Ou seja. O que faltou não foi fazer faltas. O que faltou foi ser mais agressivo, de preferência sem fazer faltas, mas admitindo-se que dessa atitude acabassem por resultar faltas. As cinco faltas feitas por Portugal (duas até aos 72’), contra as 15 da Alemanha, não foram a doença, mas sim um sintoma. Isto para dizer também que o problema não foi o excesso de trincos – para os que acham que fomos muito defensivos – nem a falta de vontade dos avançados andarem a correr atrás dos laterais dos adversários até à nossa própria linha de baliza. Até porque, deixem-me dar-vos uma novidade: contra a Alemanha, Portugal não jogou com duplo pivot, com os tais dois trincos de que tanto se fala. Tal como não tinha jogado na maior parte dos jogos de qualificação em que acumulou Danilo e William no onze inicial. Os jogadores não são aquilo que está escrito nos rótulos que as pessoas lhes põem em cima: são aquilo que são capazes de fazer em campo. Em momentos de desespero, quando Rúben Amorim o mandava para a área adversária – e ele resolveu assim tantos jogos – Coates era defesa-central ou era ponta-de-lança?

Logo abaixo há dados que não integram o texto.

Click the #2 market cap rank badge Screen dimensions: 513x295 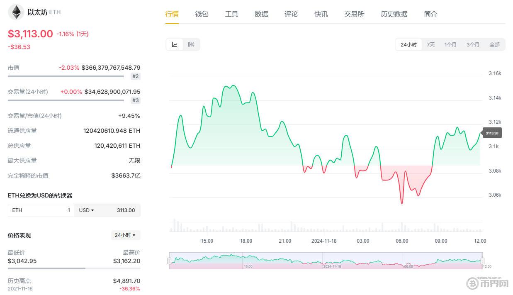point(136,76)
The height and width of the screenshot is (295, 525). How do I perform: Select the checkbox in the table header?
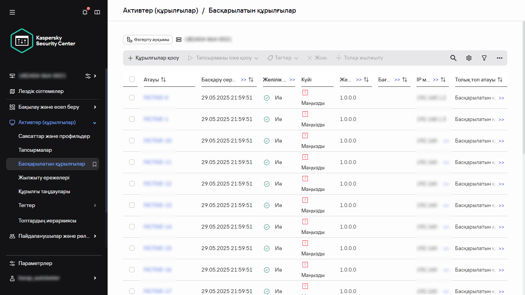click(x=132, y=79)
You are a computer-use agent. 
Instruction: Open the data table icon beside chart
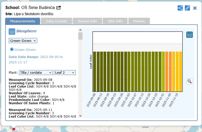coord(189,35)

Portugal jogou com duplo pivot nos jogos recentes contra a Espanha, Israel e a Hungria. No primeiro caso com Danilo e Sérgio Oliveira a par, no segundo com Rúben Neves e William e no terceiro com Danilo e William. Santos mudou na ponta final do jogo com a Hungria e frente à Alemanha voltou a inverter o triângulo logo desde o início: era 4x1x4x1, com Danilo atrás de William e de Bruno Fernandes, estes sim a jogar a par. Podemos obviamente discutir se estes são os melhores médios para se jogar neste momento – e eu até acho que não são, seja porque William fez uma má época e ainda não recuperou dela, porque Danilo não está em bom momento também e até porque Bruno Fernandes parece cansado, embora o médio do Manchester United já seja tão indiscutível que, se a equipa não encontra utilidade para ele, algo está mal desenhado na estratégia. Como escrevi logo a seguir ao jogo, acho que foi ali que a equipa claudicou. Ainda que admita que a ideia de Santos fosse diferente, para mim não era o extremo que tinha de vir atrás de Gosens, mas sim o núcleo central que devia ter-lhe cortado o abastecimento. Sem bola, ele podia estar lá a 20 metros de toda a gente que não nos incomodava.
Lembram-se da polémica de 2016, quando havia quem dissesse que Portugal jogava mal por ser muito defensivo? Na altura separei as coisas. Portugal era, de facto, muito defensivo, mas jogava bem esse jogo que desenhou para si próprio. Contra a Alemanha, a equipa manteve a ideia de base defensiva – e isso não se muda por decreto, de um jogo para o outro, sem um trabalho consolidado – mas não foi competente a desempenhá-la. O problema não foi ter sido defensivo. Foi ter defendido mal.